Walter Greenwood's 1933 novel of depression life seems perfectly tailored to Baxter's preoccupations and to the technique of filmmaking which he had developed through the 1930s. The modest budget, together with the essentially ensemble nature of the narrative - a portrait of the interlocking lives of characters in a community struggling against hardship - suited Baxter's directorial technique and repertory of players perfectly, leading to an adaptation which captured exactly the spirit and tone of the novel. The censors had resisted the idea of a film adaptation of Love on the Dole throughout the 1930s, but in 1941 the wartime context gave the film a new theme, expressed in the closing scenes - a determination that wartime hardships, unlike those of the depression, should lead to a 'New Britain'. It is a theme which is reiterated in Baxter's later wartime films. In 1944 Baxter left British National, making his 'John Baxter Productions' entirely independently. Such a position, however, became increasingly difficult, given the diminishing protection of quota legislation. Baxter turned to producing and directing children's films intended to be shown at Rank's children's cinema clubs. In 1951 he helped set up Group 3 with John Grierson. This loose producers' co-operative was founded with the intention of attracting finance from the National Film Finance Corporation and to encourage independent and inexperienced filmmakers. Baxter's role was primarily as a producer, but he did direct a final re-make of Doss House, retitled Judgment Deferred (1952) and featuring a debut performance by Joan Collins.
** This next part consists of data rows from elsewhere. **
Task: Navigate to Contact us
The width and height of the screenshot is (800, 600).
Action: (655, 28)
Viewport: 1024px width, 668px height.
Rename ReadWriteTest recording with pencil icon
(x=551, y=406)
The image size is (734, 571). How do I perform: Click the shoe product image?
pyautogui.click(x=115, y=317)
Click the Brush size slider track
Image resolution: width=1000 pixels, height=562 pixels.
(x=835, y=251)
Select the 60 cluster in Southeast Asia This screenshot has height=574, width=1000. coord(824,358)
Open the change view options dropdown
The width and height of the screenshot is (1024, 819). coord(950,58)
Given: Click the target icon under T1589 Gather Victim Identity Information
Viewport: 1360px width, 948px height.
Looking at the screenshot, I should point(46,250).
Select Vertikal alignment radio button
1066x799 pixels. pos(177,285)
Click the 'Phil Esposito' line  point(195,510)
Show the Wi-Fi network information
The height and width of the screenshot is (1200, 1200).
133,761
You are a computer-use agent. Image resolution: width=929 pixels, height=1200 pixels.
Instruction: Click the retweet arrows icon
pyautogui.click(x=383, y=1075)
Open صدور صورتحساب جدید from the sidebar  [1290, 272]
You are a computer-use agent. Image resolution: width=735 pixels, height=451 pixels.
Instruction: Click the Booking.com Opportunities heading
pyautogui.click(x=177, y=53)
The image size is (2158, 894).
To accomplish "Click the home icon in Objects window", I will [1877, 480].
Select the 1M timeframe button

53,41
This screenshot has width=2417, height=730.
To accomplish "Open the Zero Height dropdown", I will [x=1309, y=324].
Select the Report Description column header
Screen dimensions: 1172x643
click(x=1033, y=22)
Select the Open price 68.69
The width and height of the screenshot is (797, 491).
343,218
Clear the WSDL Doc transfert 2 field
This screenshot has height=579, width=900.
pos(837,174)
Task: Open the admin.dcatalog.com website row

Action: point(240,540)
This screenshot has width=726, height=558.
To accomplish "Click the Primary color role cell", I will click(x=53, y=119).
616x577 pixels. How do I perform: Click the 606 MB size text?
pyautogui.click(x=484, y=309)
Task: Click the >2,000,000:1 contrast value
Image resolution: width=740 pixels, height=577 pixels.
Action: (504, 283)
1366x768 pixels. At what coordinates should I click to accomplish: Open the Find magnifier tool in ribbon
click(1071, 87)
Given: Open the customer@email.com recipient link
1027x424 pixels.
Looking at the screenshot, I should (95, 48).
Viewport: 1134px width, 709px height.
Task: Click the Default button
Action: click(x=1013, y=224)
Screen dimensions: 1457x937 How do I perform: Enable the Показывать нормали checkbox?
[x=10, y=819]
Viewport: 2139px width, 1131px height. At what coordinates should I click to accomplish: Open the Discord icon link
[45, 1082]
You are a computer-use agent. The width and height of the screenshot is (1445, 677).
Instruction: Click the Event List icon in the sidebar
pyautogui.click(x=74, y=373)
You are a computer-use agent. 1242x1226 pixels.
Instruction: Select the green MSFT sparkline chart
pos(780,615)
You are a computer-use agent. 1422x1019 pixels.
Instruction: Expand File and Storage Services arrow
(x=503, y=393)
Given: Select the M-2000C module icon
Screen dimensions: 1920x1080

When Group 3 broke up, Baxter became an executive at Television Wales and the West (TWW), retiring in 1968. John Baxter was remembered with immense affection by everyone who worked with him. A lifelong Christian Scientist, his sympathetic humanism shone through his work. While many of his films are undoubtedly second feature material, some of them are remarkably affective, displaying a unique filmmaking talent. He died in relative obscurity in 1975.
Bibliography
Brown, Geoff and Aldgate, Tony, The Common Touch: The Films of John Baxter (London: British Film Institute, 1989)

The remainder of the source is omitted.